— start Data —

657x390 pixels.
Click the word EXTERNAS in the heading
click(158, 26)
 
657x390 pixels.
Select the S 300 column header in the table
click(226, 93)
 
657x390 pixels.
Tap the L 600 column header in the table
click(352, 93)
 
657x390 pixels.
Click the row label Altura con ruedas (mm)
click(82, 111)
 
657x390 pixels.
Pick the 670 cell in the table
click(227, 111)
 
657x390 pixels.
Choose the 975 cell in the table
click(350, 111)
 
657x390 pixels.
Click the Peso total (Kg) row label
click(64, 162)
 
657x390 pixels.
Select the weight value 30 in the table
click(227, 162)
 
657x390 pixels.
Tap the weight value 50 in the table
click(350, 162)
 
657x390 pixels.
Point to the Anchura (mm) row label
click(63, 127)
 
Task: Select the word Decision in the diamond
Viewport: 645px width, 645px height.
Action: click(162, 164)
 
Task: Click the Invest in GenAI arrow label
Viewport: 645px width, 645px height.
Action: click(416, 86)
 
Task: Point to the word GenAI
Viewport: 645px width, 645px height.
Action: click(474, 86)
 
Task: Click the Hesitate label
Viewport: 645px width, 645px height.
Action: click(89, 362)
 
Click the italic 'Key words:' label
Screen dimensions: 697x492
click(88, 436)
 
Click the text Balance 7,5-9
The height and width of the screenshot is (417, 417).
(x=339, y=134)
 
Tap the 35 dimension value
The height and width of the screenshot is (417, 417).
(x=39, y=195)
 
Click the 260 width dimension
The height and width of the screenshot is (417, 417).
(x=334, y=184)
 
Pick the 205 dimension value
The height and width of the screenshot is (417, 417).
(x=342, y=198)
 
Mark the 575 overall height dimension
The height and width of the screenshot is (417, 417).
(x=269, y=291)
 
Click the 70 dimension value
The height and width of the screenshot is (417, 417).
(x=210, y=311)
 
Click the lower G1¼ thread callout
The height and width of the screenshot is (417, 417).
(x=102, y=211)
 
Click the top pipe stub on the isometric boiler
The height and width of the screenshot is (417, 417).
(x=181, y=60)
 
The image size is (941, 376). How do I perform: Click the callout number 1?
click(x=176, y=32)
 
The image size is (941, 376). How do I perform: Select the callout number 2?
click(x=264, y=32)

— end Data —

• **Your task**: Rewrite the listing above, putting "size figure" in place of every "dimension value" and leaving everything else as it is.

• **Correct output**:
657x390 pixels.
Click the word EXTERNAS in the heading
click(158, 26)
 
657x390 pixels.
Select the S 300 column header in the table
click(226, 93)
 
657x390 pixels.
Tap the L 600 column header in the table
click(352, 93)
 
657x390 pixels.
Click the row label Altura con ruedas (mm)
click(82, 111)
 
657x390 pixels.
Pick the 670 cell in the table
click(227, 111)
 
657x390 pixels.
Choose the 975 cell in the table
click(350, 111)
 
657x390 pixels.
Click the Peso total (Kg) row label
click(64, 162)
 
657x390 pixels.
Select the weight value 30 in the table
click(227, 162)
 
657x390 pixels.
Tap the weight value 50 in the table
click(350, 162)
 
657x390 pixels.
Point to the Anchura (mm) row label
click(63, 127)
 
Task: Select the word Decision in the diamond
Viewport: 645px width, 645px height.
Action: click(162, 164)
 
Task: Click the Invest in GenAI arrow label
Viewport: 645px width, 645px height.
Action: click(416, 86)
 
Task: Point to the word GenAI
Viewport: 645px width, 645px height.
Action: click(474, 86)
 
Task: Click the Hesitate label
Viewport: 645px width, 645px height.
Action: click(89, 362)
 
Click the italic 'Key words:' label
Screen dimensions: 697x492
click(88, 436)
 
Click the text Balance 7,5-9
The height and width of the screenshot is (417, 417).
(x=339, y=134)
 
Tap the 35 size figure
The height and width of the screenshot is (417, 417).
(x=39, y=195)
 
Click the 260 width dimension
The height and width of the screenshot is (417, 417).
(x=334, y=184)
 
Pick the 205 size figure
The height and width of the screenshot is (417, 417).
(x=342, y=198)
 
Mark the 575 overall height dimension
The height and width of the screenshot is (417, 417).
(x=269, y=291)
 
Click the 70 size figure
The height and width of the screenshot is (417, 417).
(x=210, y=311)
 
Click the lower G1¼ thread callout
The height and width of the screenshot is (417, 417).
(x=102, y=211)
 
Click the top pipe stub on the isometric boiler
The height and width of the screenshot is (417, 417).
(x=181, y=60)
 
The image size is (941, 376). How do I perform: Click the callout number 1?
click(x=176, y=32)
 
The image size is (941, 376). How do I perform: Select the callout number 2?
click(x=264, y=32)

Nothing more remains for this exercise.